» SHORT PROBLEM: Can you quote word for word the stretch of the forum comments on the CAS ruling below, from "2016-01-14T06:25:18+00:00" up to and including "wrong and unjust."?

» SOURCE:
########

2016-01-14T06:25:18+00:00

Mister Football

Roar Guru


vn This is the problem with your analogy - the CAS has never determined that any TB4 ever made it within coo-ee of the EFC, and/or, whether any of it was used on any player, and which players. We now know that Slattery was not even part of the program, but he has been caught up with the 34, suggesting that at no point was the CAS interested in taking a look at the evidence for each individual footballer, did not even enter their minds to do so. And I say to you: that is wrong and unjust.

2016-01-14T06:22:15+00:00

Mister Football

Roar Guru


Do you not know and recognise the great Mr Football? The original Mr Football? Let me tell you something about the original Mr Football - he was a simple man of working class background, and despite his fame, he never lost the knack of being able to relate to the common man. When I see an all-powerful monolithic organisation like WADA, and its lackey, the CAS, ride roughshod over the rights of individuals - I'm going to back those individuals every time.

########

» EXTRACTED MATERIAL:
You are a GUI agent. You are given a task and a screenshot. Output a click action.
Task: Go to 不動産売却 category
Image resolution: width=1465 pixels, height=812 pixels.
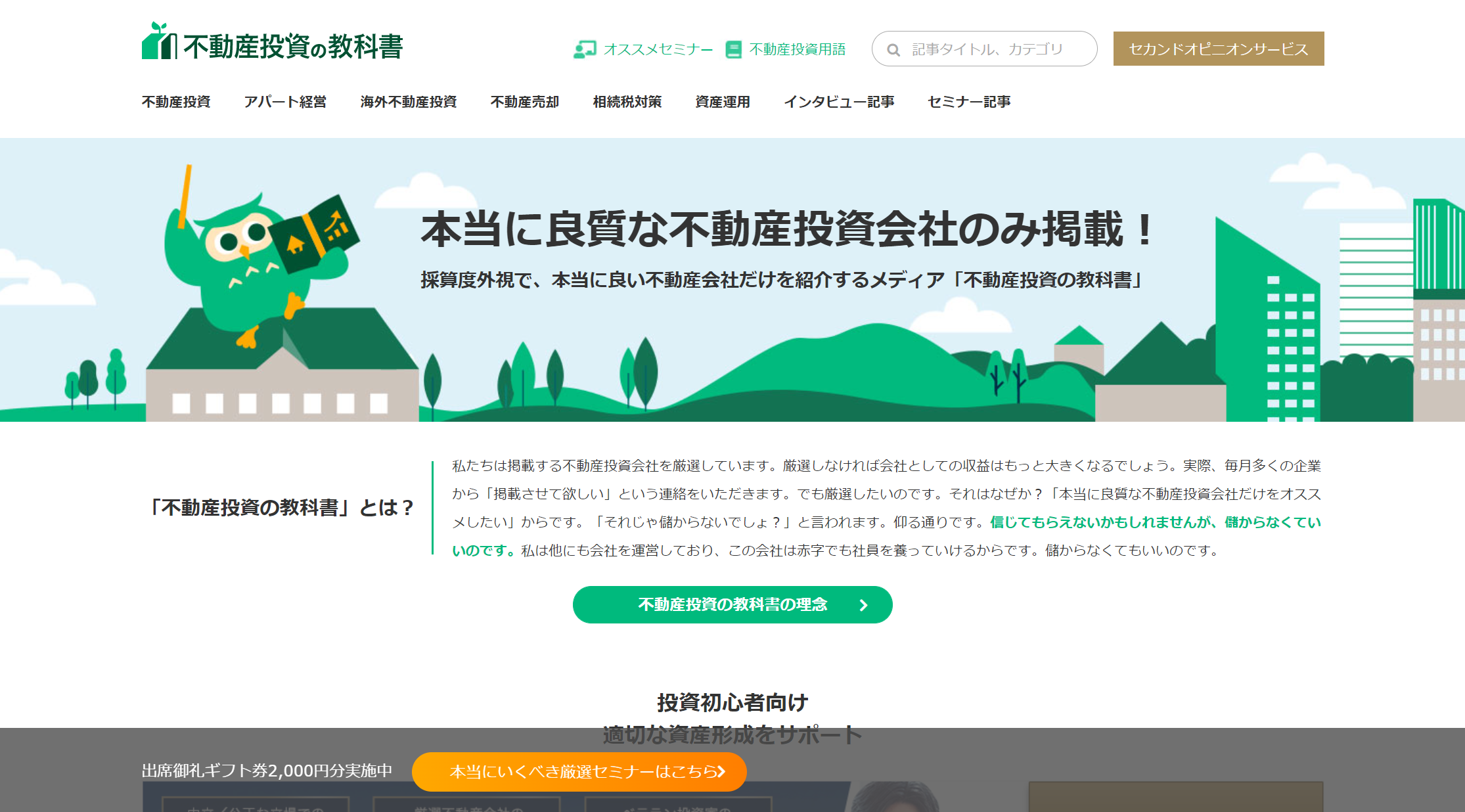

########

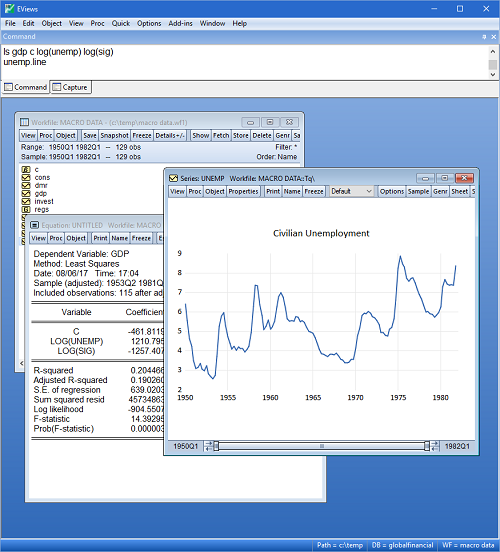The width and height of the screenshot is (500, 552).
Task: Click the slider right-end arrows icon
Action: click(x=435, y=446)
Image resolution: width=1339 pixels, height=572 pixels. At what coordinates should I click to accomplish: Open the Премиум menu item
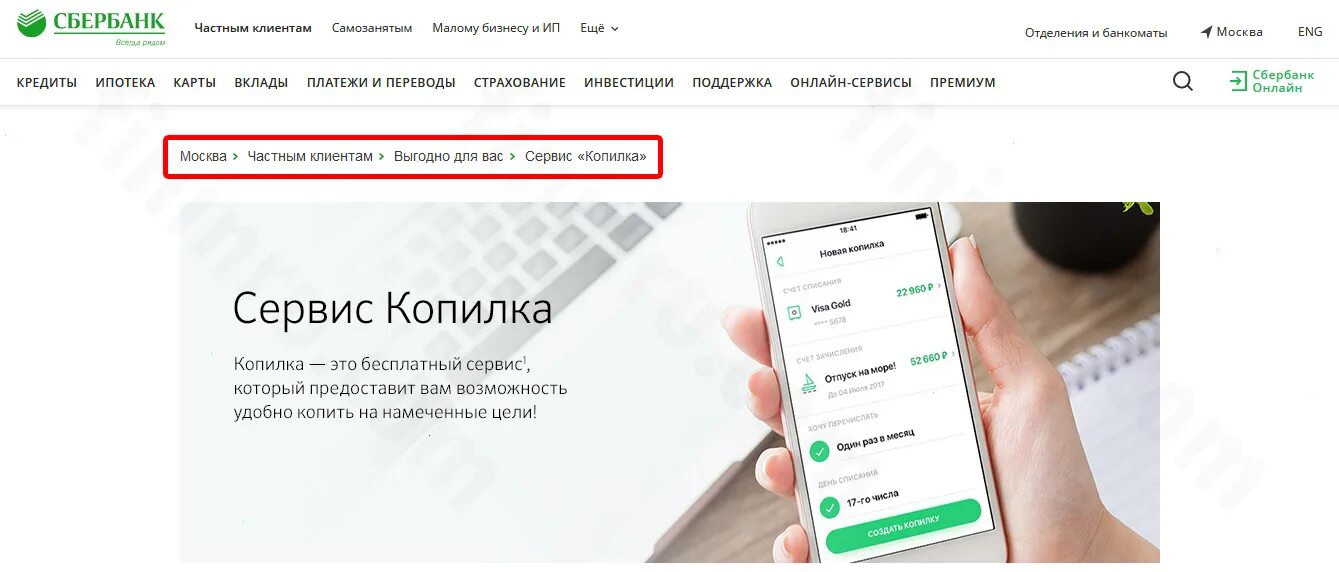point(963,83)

########

» FULL OUTPUT:
2016-01-14T06:25:18+00:00

Mister Football

Roar Guru


vn This is the problem with your analogy - the CAS has never determined that any TB4 ever made it within coo-ee of the EFC, and/or, whether any of it was used on any player, and which players. We now know that Slattery was not even part of the program, but he has been caught up with the 34, suggesting that at no point was the CAS interested in taking a look at the evidence for each individual footballer, did not even enter their minds to do so. And I say to you: that is wrong and unjust.